- SUPPLIED ENTRIES
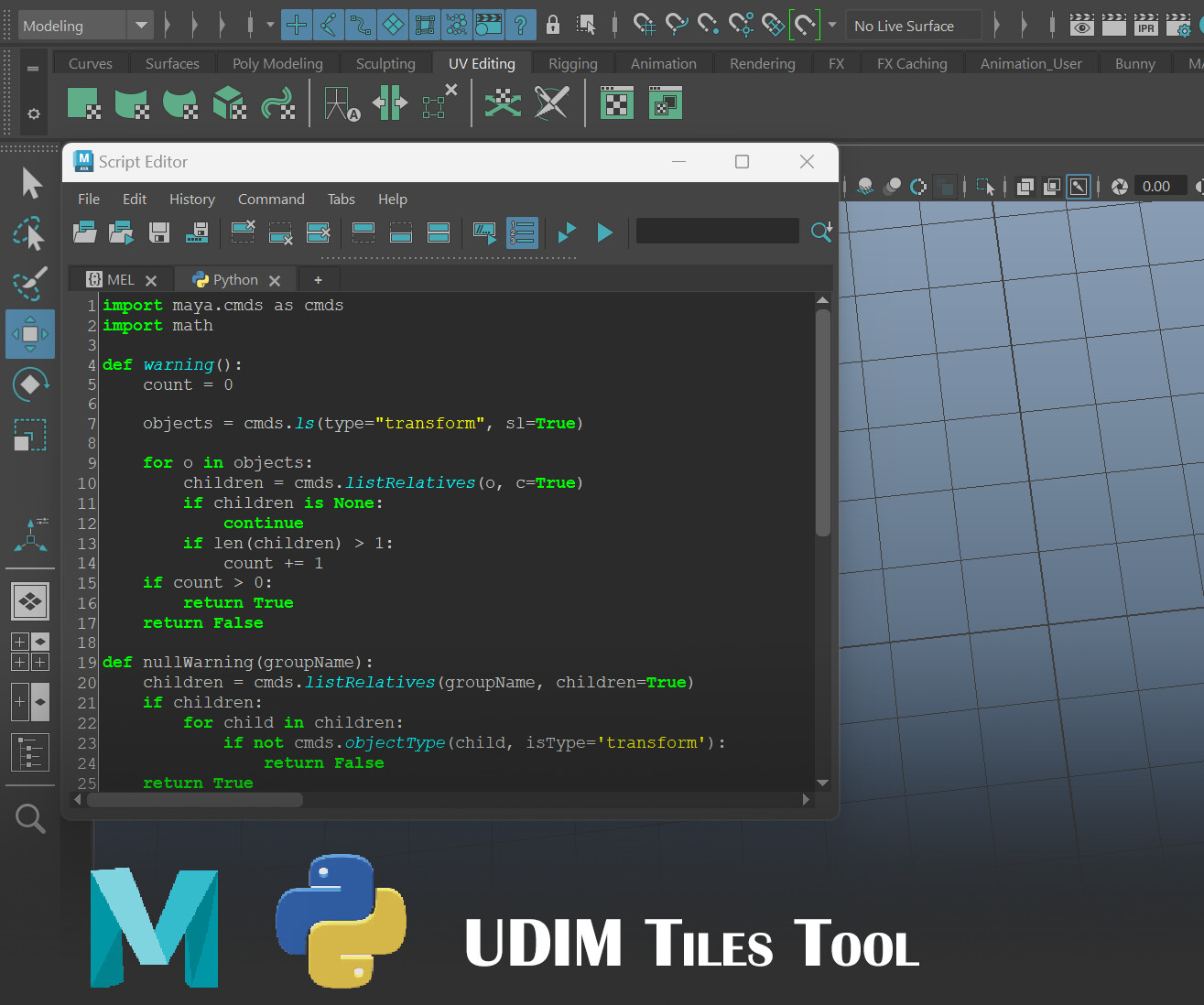The image size is (1204, 1005).
Task: Click the Clear All script editor icon
Action: 318,232
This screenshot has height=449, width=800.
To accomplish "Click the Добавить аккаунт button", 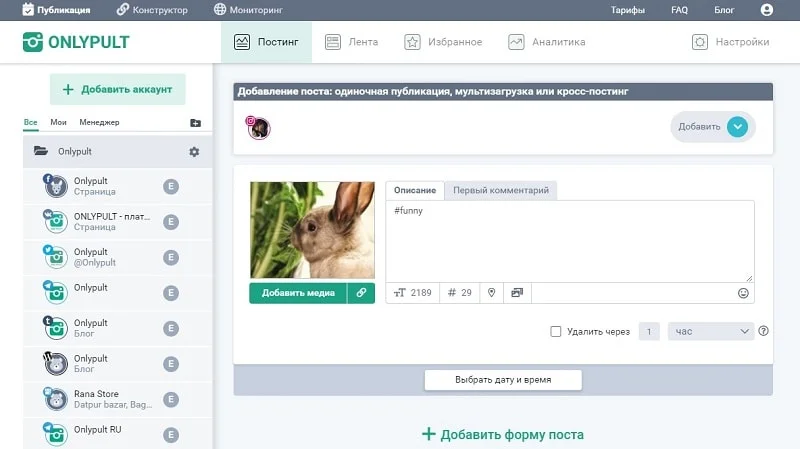I will [117, 89].
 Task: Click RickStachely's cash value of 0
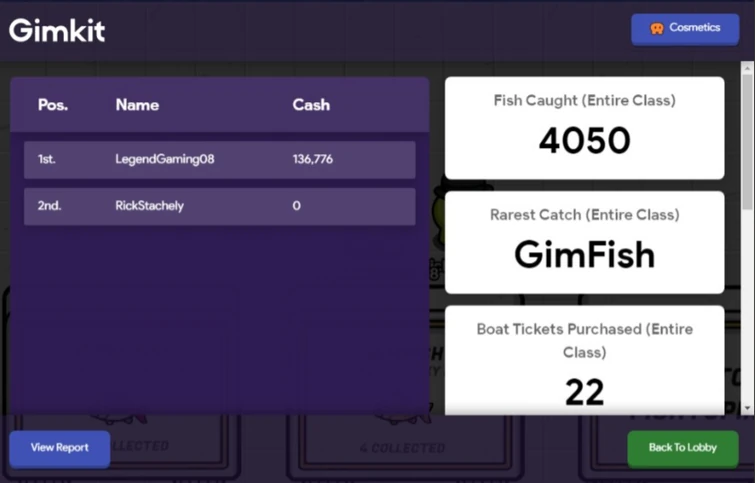point(297,206)
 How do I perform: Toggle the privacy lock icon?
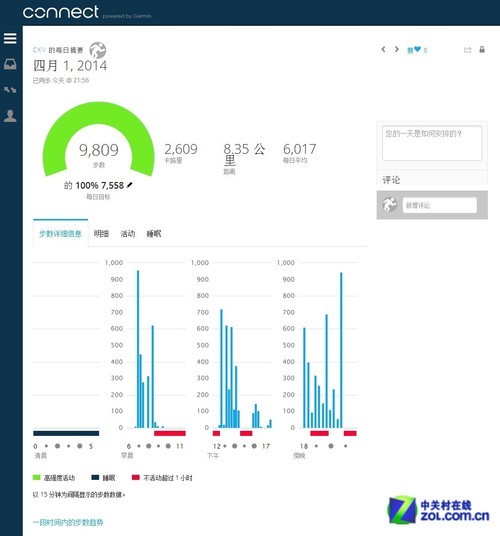click(482, 50)
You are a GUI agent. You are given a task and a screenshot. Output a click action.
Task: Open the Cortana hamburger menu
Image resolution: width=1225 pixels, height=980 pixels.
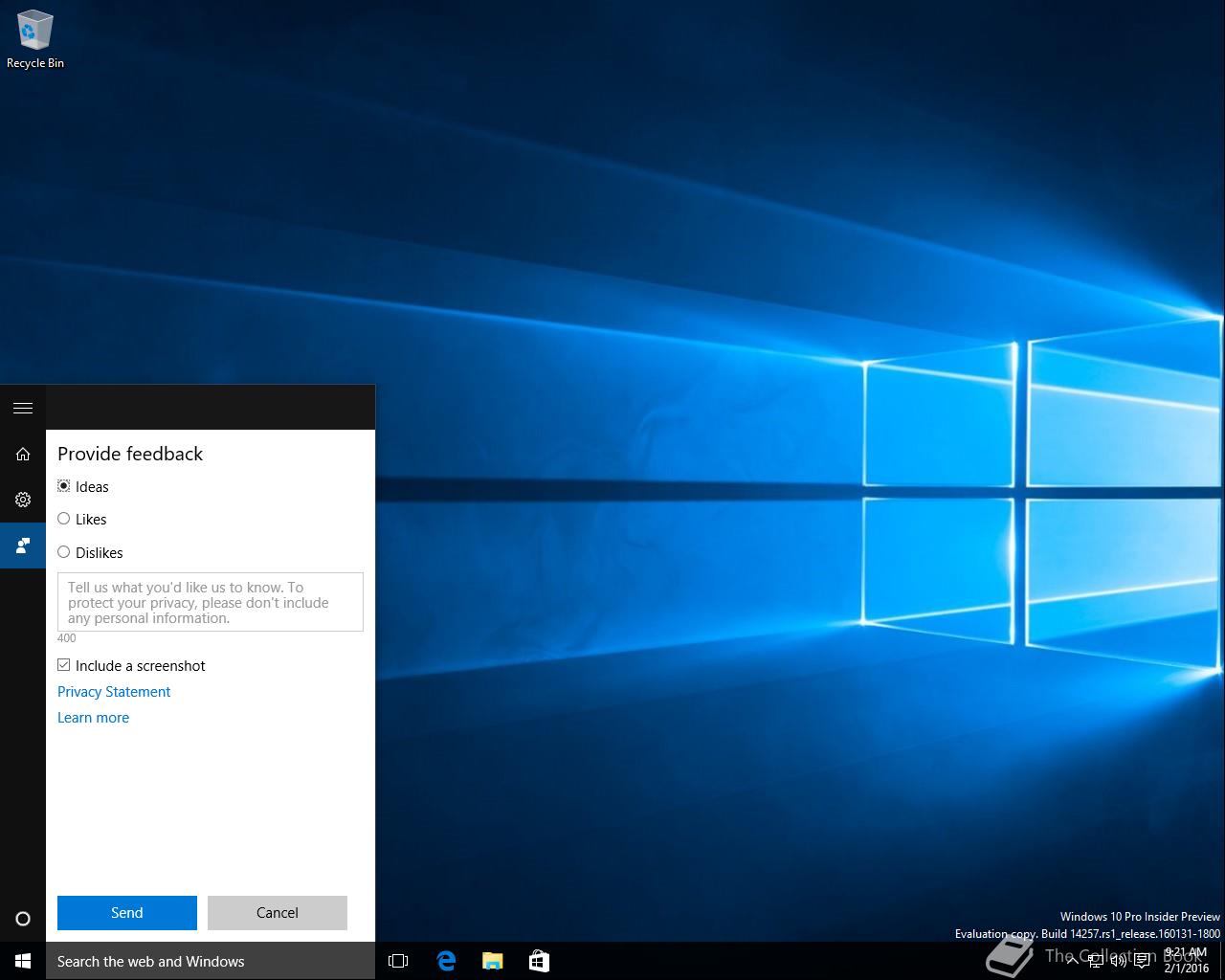coord(23,409)
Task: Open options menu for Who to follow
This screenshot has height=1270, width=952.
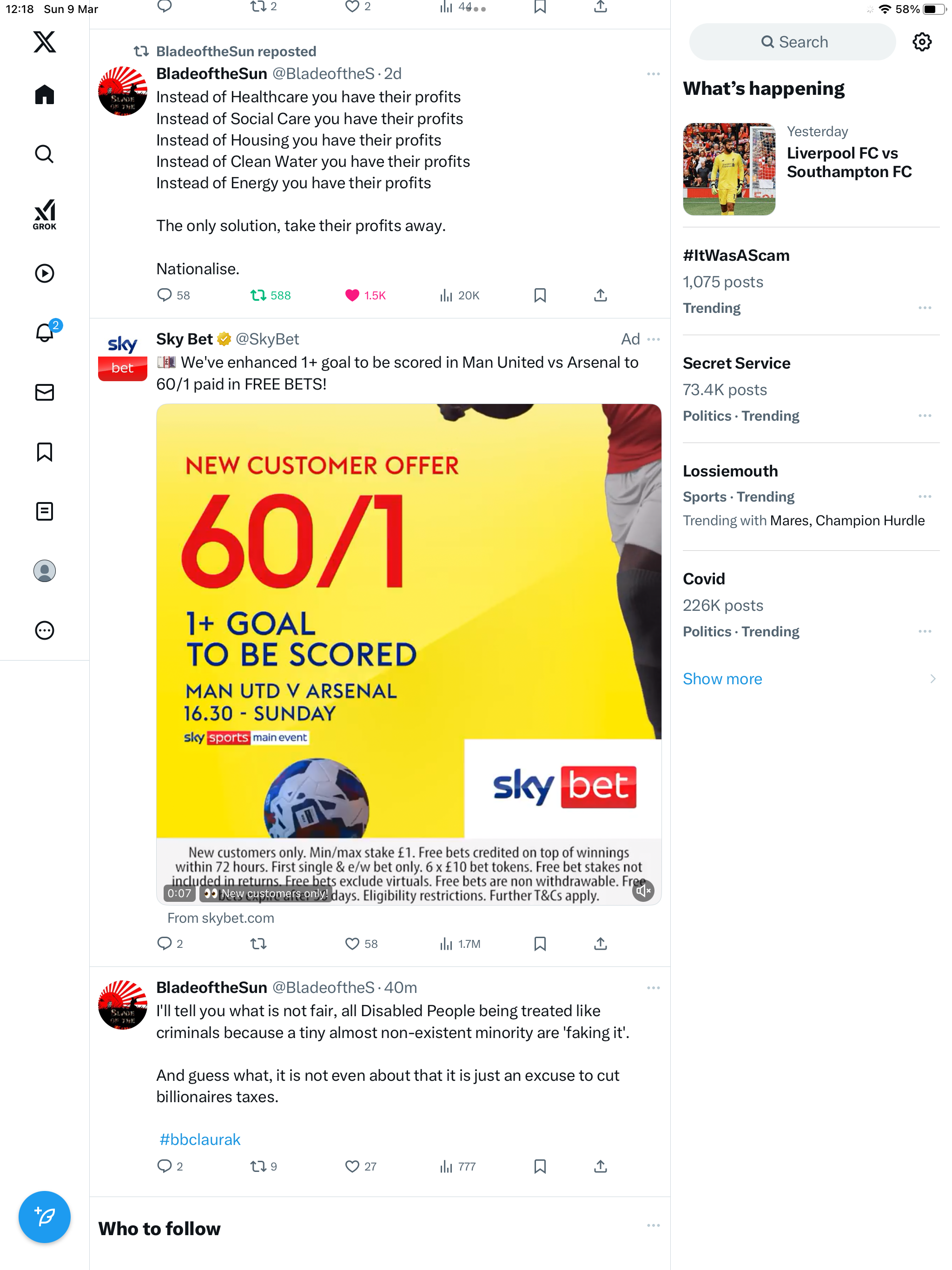Action: (x=654, y=1225)

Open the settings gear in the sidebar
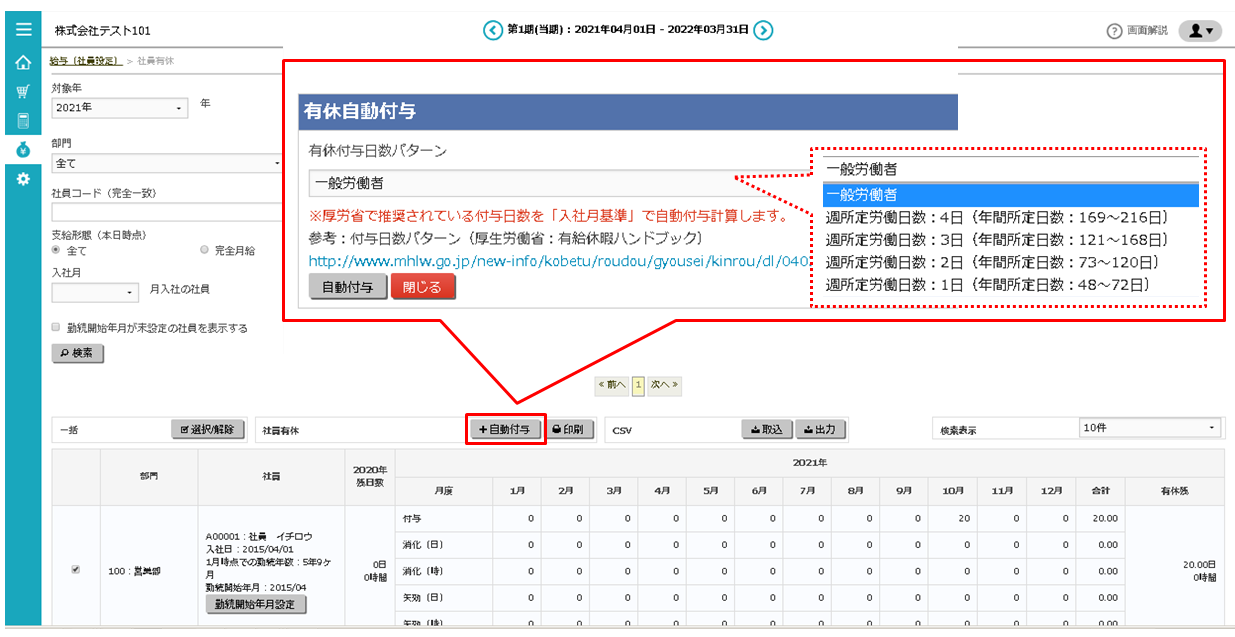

- PROMPT
Go through the preceding material and copy each line that has the word "Open".

- WRITTEN ANSWER
Task: Open the Cortana hamburger menu
Task: Open options menu for Who to follow
Open the settings gear in the sidebar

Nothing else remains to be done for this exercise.